▸ Estratto del testo:
===

Nell’Istruzione si raccomanda di sviluppare una vera e propria «arte della vicinanza». Allora un ruolo fondamentale viene svolto dai laici, non certo intesi come surrogati del prete. «Laici cristiani che già vivono immersi nella società e che di fatto sono già in missione permanente. Si tratta, quindi, di permettere che uno stile di vita che viene dal Vangelo sia supportato dalla comunità. Così da superare anche il rischio del clericalismo secondo il quale la pastorale è quella che fa il parroco», avverte don Asolan.
Punto di riferimento per imprimere uno slancio missionario è l’esortazione apostolica Evangelii gaudium, magna charta del pontificato di Francesco. «È indispensabile che si realizzi concretamente l’incontro fra la fede e la realtà, trovando nuovi criteri di azione pastorale. Non basta riorganizzare: altrimenti si continuerà a ragionare in termini di servizi alla gente». Vale anche per le unità pastorali. «Non possono essere una soluzione quando vengono ispirate dalla diminuzione del clero – sostiene lo studioso –. Se sono pensate per offrire “prestazioni” ma non creano comunità, funzionano solo nell’immediato. Né è possibile limitarsi a innestare nuove attività o nuove figure ministeriali».

===

▸ Estratto dei dati:

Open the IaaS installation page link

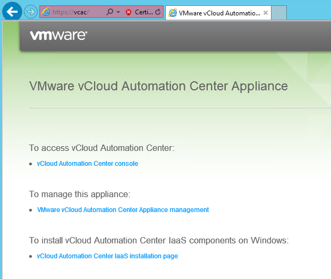(107, 256)
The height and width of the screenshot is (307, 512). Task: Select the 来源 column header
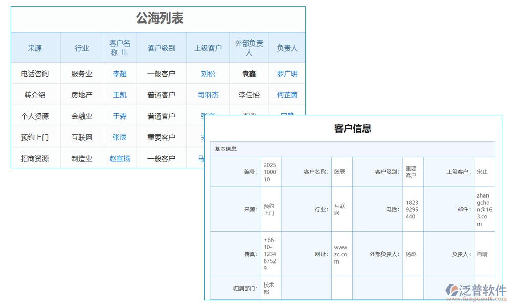pos(35,47)
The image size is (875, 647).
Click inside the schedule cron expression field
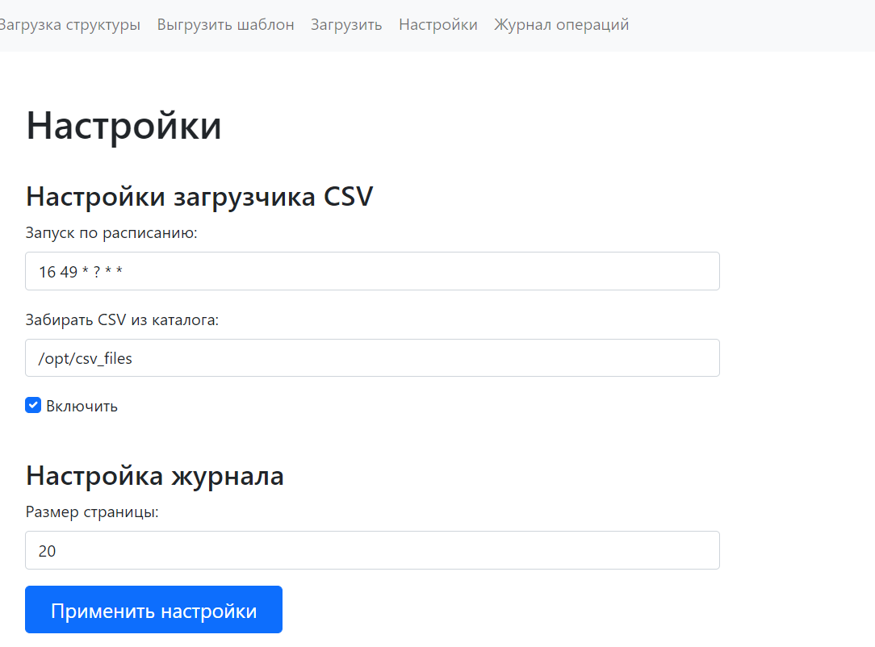click(372, 271)
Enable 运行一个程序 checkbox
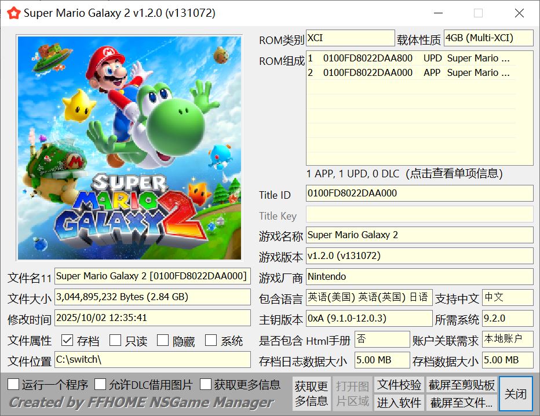This screenshot has width=540, height=416. click(x=13, y=384)
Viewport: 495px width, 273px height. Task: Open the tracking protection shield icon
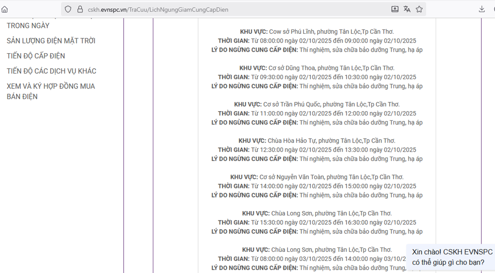[68, 9]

===

▸ Obiettivo del compito:
Riscrivi il passo dell'estratto sulla pastorale che si apre con le parole "Nell’Istruzione si raccomanda" e si chiude dopo "avverte don Asolan.", aggiornandolo con "sacerdote" al posto di "parroco".

▸ Risposta:
Nell’Istruzione si raccomanda di sviluppare una vera e propria «arte della vicinanza». Allora un ruolo fondamentale viene svolto dai laici, non certo intesi come surrogati del prete. «Laici cristiani che già vivono immersi nella società e che di fatto sono già in missione permanente. Si tratta, quindi, di permettere che uno stile di vita che viene dal Vangelo sia supportato dalla comunità. Così da superare anche il rischio del clericalismo secondo il quale la pastorale è quella che fa il sacerdote», avverte don Asolan.